2. Corporate citizens with a Business Plan, forecast below possibilities so that they can always exceed. The ones who are truly honest often get caught in that honesty and get penalised for not achieving what was a very stretched, perhaps unreasonable budget. They learn the lesson and they promise less next time. The game is a game only if ‘gaming’ is the way to play corporate politics. If the atmosphere is one of true openness and honesty, then there is no game. My second favourite word here is honesty, and shared possibilities. OK, maths are not my forte.

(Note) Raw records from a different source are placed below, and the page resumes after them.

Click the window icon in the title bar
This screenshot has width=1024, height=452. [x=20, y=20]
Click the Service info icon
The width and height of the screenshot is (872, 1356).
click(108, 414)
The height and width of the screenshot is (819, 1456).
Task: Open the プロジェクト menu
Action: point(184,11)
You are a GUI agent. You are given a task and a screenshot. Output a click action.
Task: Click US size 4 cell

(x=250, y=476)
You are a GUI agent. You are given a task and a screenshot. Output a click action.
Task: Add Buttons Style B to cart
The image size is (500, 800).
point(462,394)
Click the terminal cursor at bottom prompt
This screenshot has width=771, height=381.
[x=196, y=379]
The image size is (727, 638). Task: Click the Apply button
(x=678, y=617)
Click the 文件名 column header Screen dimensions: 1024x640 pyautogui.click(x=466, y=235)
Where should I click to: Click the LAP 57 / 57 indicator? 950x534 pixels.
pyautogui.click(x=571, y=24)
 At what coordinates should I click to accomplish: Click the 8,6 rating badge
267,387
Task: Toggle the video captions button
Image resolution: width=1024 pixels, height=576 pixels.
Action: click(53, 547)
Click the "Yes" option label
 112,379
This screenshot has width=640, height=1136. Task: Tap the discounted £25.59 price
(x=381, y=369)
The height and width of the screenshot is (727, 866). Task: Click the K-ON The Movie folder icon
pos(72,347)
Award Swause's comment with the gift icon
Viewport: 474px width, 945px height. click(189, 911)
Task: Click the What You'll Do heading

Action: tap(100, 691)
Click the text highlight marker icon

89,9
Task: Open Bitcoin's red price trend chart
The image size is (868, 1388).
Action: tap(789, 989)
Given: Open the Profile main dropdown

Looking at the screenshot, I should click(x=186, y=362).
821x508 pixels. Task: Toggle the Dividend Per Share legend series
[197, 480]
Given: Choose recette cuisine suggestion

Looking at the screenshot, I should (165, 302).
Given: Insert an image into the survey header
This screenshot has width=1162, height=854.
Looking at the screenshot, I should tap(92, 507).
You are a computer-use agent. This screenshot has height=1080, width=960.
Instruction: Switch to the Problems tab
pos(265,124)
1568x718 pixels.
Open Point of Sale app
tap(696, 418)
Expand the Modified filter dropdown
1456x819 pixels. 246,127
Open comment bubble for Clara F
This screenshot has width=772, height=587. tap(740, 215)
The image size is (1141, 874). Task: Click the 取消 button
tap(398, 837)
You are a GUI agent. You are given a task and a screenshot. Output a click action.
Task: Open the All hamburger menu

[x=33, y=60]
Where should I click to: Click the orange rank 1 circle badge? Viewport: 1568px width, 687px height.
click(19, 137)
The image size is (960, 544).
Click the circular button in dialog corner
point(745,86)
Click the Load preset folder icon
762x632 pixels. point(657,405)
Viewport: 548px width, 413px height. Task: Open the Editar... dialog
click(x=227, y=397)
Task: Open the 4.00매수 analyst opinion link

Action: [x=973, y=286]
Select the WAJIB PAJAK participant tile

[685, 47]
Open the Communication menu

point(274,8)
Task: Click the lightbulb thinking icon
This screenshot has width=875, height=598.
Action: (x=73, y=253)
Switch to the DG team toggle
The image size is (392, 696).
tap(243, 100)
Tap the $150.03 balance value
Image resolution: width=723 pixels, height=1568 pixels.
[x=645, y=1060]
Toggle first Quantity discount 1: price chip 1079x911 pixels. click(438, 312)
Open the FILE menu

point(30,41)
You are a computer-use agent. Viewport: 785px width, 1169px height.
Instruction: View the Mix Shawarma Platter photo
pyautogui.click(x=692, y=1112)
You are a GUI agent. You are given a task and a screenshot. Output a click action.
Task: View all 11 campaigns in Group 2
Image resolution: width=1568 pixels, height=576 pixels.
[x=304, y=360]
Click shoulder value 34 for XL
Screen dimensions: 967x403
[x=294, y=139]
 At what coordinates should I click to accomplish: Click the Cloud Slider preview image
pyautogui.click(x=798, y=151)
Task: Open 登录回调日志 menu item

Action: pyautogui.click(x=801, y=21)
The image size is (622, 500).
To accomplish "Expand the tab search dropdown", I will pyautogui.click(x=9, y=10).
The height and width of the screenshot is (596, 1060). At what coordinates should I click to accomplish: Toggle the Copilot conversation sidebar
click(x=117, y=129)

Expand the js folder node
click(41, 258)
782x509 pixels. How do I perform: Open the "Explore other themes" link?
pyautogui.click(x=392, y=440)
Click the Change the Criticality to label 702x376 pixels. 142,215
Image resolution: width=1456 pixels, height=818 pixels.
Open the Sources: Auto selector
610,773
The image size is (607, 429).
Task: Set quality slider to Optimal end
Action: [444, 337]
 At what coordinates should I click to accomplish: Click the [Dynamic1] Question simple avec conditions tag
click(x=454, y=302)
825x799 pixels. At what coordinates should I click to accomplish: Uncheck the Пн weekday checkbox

3. Uniformity in the reward system is far from fair, as many people claim and justify. If a division in a very difficult environment achieves 85% of targets, it may deserve more reward than another division in a very easy environment achieving 100%. Expectations need a big qualification to make sense. I don’t believe in a uniform system of expectations. My third favourite word here is fairness is not equality. OK, four words
On the whole, I am always back to my number one favourite: memorable. Given our shorter and shorter memory capacity, with a world of information and communication competing for space 24/7, ‘memorable’ becomes a truly beautiful word.